Maka di sinilah buku solo kedua akhirnya selesai saya tulis. Setelah buku solo pertama Narasi Gurunda juga lahir dari konsistensi menulis ketika oprec ODOP Batch 7. ONB membantu saya menyelesaikan naskah sesuai target. Coba, dimana lagi ada komunitas semacam ini gratisan?
ODOP Tembus Media
Beberapa waktu sebelumnya saya banyak menulis untuk salah satu media elektronik besar di Indonesia. Saya mengikuti workshopnya sekira tahun 2018 di Surabaya. Workshopnya terbatas hanya untuk 25 orang dan gratis. Lalu mengikuti workshop yang sama secara berbayar lewat salah satu komunitas menulis yang saya ikuti pada tahun 2018.

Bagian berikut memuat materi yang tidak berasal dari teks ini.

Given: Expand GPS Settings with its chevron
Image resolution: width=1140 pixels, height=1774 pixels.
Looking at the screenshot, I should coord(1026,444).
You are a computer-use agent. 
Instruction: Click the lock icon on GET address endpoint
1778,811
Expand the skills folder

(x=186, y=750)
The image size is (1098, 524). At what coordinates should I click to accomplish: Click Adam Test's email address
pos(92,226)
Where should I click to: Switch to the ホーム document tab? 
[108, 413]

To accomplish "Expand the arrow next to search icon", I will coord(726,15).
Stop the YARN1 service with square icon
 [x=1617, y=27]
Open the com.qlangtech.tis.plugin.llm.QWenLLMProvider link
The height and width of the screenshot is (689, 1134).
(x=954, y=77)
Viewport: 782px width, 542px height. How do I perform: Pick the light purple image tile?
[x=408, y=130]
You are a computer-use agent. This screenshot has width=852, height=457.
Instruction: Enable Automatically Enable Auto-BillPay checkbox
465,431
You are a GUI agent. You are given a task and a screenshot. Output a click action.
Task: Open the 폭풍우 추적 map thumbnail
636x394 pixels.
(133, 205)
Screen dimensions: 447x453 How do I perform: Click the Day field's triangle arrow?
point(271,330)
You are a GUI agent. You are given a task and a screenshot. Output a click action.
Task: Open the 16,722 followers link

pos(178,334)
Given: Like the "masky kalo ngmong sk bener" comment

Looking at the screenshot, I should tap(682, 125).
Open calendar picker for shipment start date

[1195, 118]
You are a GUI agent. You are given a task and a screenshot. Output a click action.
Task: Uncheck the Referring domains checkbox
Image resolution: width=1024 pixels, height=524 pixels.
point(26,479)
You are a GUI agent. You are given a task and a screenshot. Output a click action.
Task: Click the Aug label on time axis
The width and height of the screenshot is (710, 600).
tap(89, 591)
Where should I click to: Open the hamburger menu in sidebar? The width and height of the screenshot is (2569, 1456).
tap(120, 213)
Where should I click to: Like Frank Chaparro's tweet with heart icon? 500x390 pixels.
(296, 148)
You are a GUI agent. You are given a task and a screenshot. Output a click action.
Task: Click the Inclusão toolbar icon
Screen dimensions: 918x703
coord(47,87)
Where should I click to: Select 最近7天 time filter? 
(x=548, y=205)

Ada belasan artikel saya yang sudah dimuat di sana dan memang menghasilkan rupiah beberapa. Namun nampaknya saya masih buta dengan wadah media lain. Seperti koran atau majalah. Hingga ketika ODOP membuka program ini, betapa senangnya saya. Apalagi GRATIS.
Maka dalam wadah OTM inilah saya mulai berani menjajaki media massa. ODOP hanya memberikan jalan memang, namun bagi saya jalan itulah yang sangat berarti. Beberapa naskah receh saya dimuat di koran dan majalah, sebenarnya OTM lah pembuka jalannya.
Reading Challenge ODOP (RCO)
Salah satu hobi saya tersalurkan lagi lewat ODOP dengan programnya, RCO. Tantangan musiman yang disediakan ODOP ini bikin saya ketagihan. Selain karena banyak teman membaca, challengenya juga lucu-lucu. Bagi saya yang punya jiwa petualang, sayang rasanya melewatkan tantangan membaca seperti ini. Apalagi setelah mendapat hadiah dari PJ musim lalu, rasanya saya ngga akan absen dari tantangan satu ini, hehehe..
Squad Blogger ODOP
Squad Blogger ODOP adalah salah satu program yang terakhir kali saya ikuti mendekati deadline penerimaan anggota. Saya berpikir cukup lama karena sebelumnya sudah mengikuti banyak cabang lain seperti ONB, OTM, dan RCO. Ya ampun, maruk banget yak T_T
Saya mulai ngeblog sejak SMA. Itu artinya sekitar tahun 2004 atau 2005. Tapi isinya ya begitu lah ya, khas abege yang curhat ngga jelas dan unfaedah. Mulai nulis di tumblr hingga punya domain sendiri. Baru agak serius ketika menekuni salah satu blog di WordPress, lalu memutuskan untuk punya domain sendiri pada Januari 2019. Beberapa bulan sebelum tergabung dengan ODOP.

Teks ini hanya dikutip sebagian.